#### Trecho selecionado
· · · · · · ·
A crise da burguesia, e a crise da esquerda 

Gabriel Casoni, do Conselho Editorial do Esquerda OnLine

Na medida em que a crise se estende no tempo e se aprofunda, o impasse em torno de sua solução adquire relevância cada vez maior. Tal estado de irresolução explica-se, antes de mais nada, pelo fato de que nenhuma das duas classes fundamentais – a burguesia e os trabalhadores –  tenha conseguido, até aqui, estabelecer uma saída consistente frente ao desequilíbrio crescente.  

O “andar de cima” encontra-se às voltas com os apuros políticos e econômicos. A presente crise de direção burguesa, isto é, a crise de sua forma de dominação, parida na transição democrática e afiançada no pacto social expresso na Constituição de 1988, manifesta-se em cores vivas nos sucessivos e graves conflitos institucionais e políticos; os quais, por sua vez, resultam numa inesperada dificuldade, por parte da classe dominante, em estabilizar o governo e o sistema político-partidário. 

O elemento particularmente significativo da conjuntura consiste no fato de que a crise “dos de cima” não é acompanhada por um correspondente avanço “dos debaixo”. Quer dizer: embora exista um quadro de confusão e divisão na classe dominante, a classe trabalhadora mantém-se em posição defensiva, ainda que tenha ganhado corpo o movimento de resistência contra as reformas de Temer, como ficou demonstrado na greve geral de 28 de abril.  

Numa formulação mais concisa: existe uma crise entre “os de cima”, que decorre sobretudo das dificuldades em seguir dominando como antes; porém, não há, por enquanto, uma ação ofensiva “dos de baixo”, a qual poderia, alterando a correlação política e social de forças, abrir uma nova situação política no país. 

Neste contexto de impasse, a atual crise política, que se desenrola sob o terreno movediço da crise econômica e social, seguirá se desenvolvendo, em movimentos e desdobramentos imprevisíveis, até que uma das classes centrais conquiste um sólido desenlace favorável.
· · · · · · ·
#### Tarefa proposta 1
Indique se cada afirmação abaixo está de acordo com o trecho, respondendo sim ou não e citando literalmente as palavras do trecho que decidem a questão.
(a) A crise de direção burguesa nasceu na transição democrática.
(b) A classe trabalhadora encontra-se em posição ofensiva.
(c) A greve geral mencionada ocorreu em 1º de maio.
#### Tarefa proposta 2
Responda às perguntas a seguir com base no trecho.
(a) Quais são as duas classes fundamentais citadas?
(b) Em que documento se expressa o pacto social mencionado?
(c) Contra as reformas de quem ganhou corpo o movimento de resistência?
#### Tarefa proposta 3
No trecho, reescreva tudo o que vai de “Na medida em” até “ao desequilíbrio crescente.”, trocando “irresolução” por “indefinição”.
· · · · · · ·
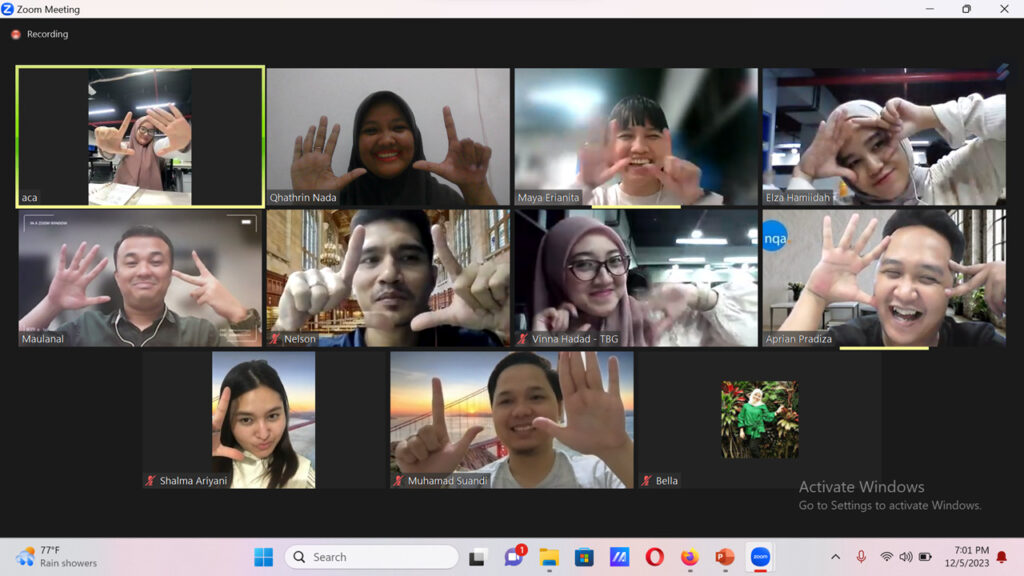Open Firefox browser in taskbar

click(x=690, y=557)
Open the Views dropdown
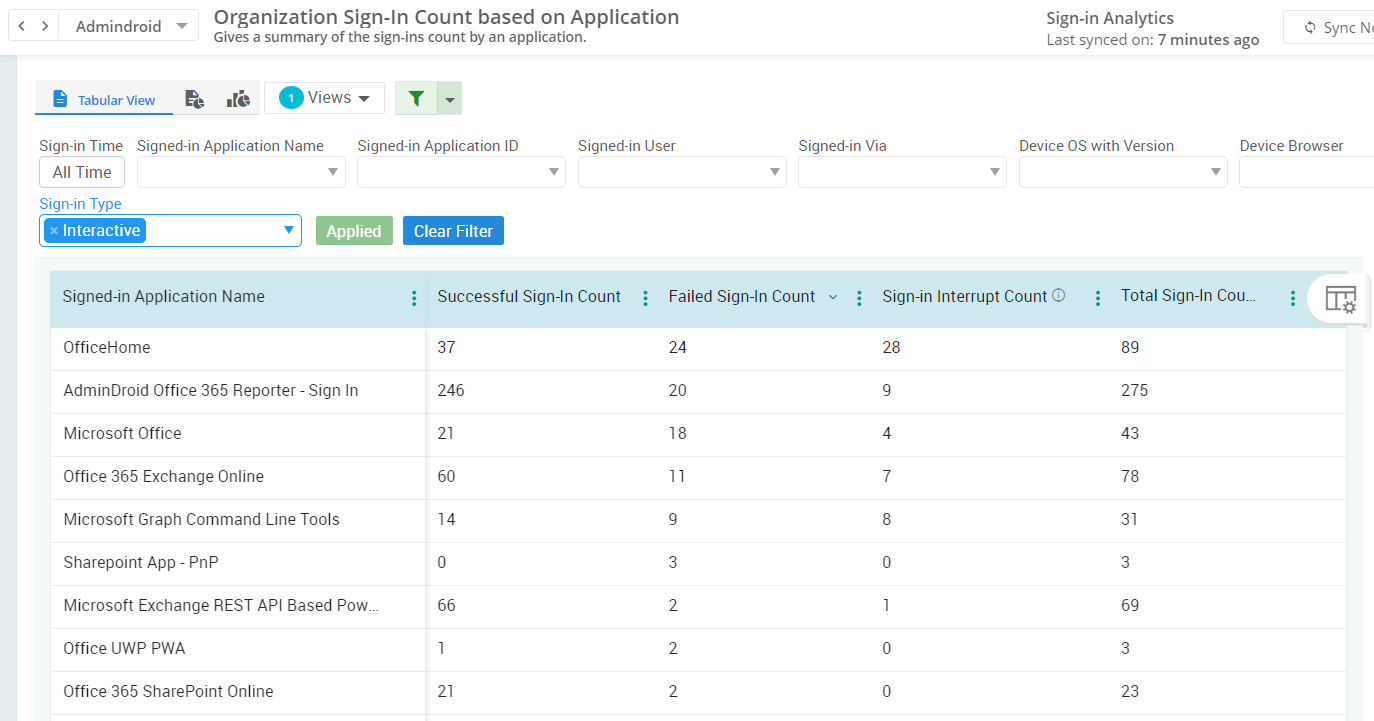Viewport: 1374px width, 721px height. click(324, 98)
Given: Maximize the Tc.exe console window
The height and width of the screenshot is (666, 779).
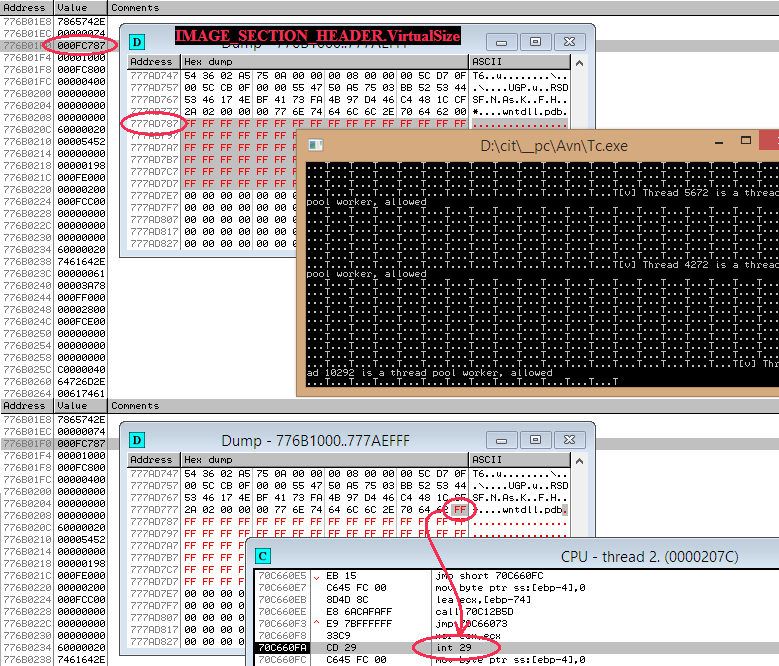Looking at the screenshot, I should (x=746, y=142).
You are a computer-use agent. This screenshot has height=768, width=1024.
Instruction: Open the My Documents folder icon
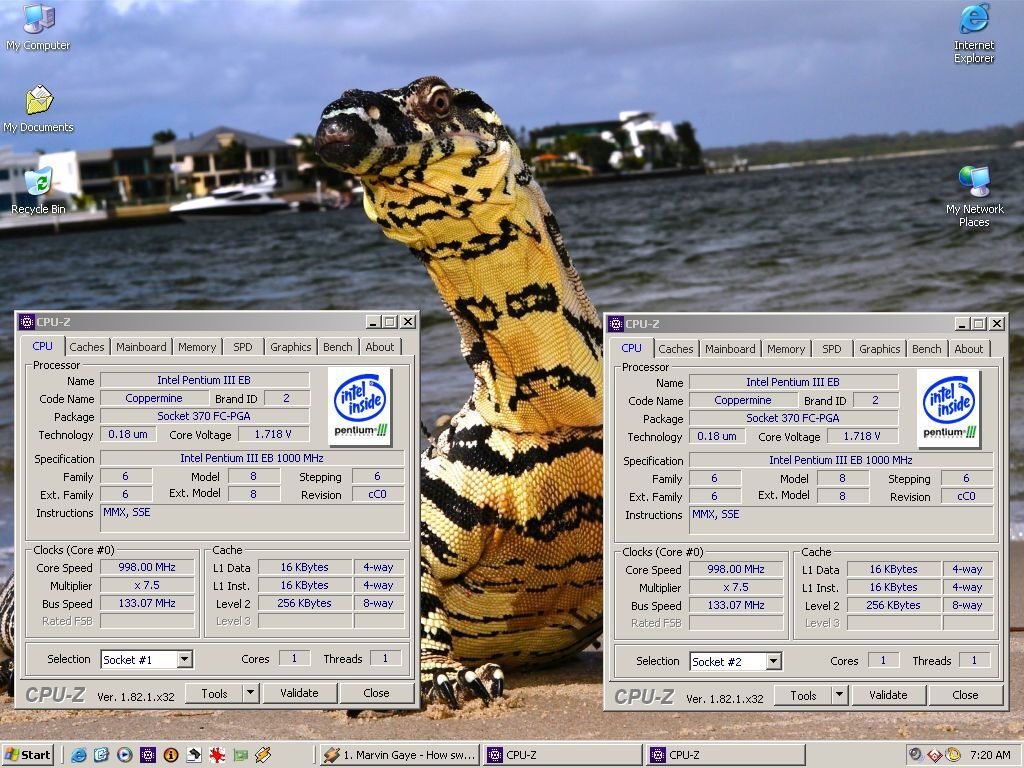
· · · · · · ·
#### Resposta completa 1
(a) Sim: “parida na transição democrática”.
(b) Não: “a classe trabalhadora mantém-se em posição defensiva”.
(c) Não: “na greve geral de 28 de abril”.

#### Resposta completa 2
(a) A burguesia e os trabalhadores.
(b) Na Constituição de 1988.
(c) De Temer.

#### Resposta completa 3
Na medida em que a crise se estende no tempo e se aprofunda, o impasse em torno de sua solução adquire relevância cada vez maior. Tal estado de indefinição explica-se, antes de mais nada, pelo fato de que nenhuma das duas classes fundamentais – a burguesia e os trabalhadores –  tenha conseguido, até aqui, estabelecer uma saída consistente frente ao desequilíbrio crescente.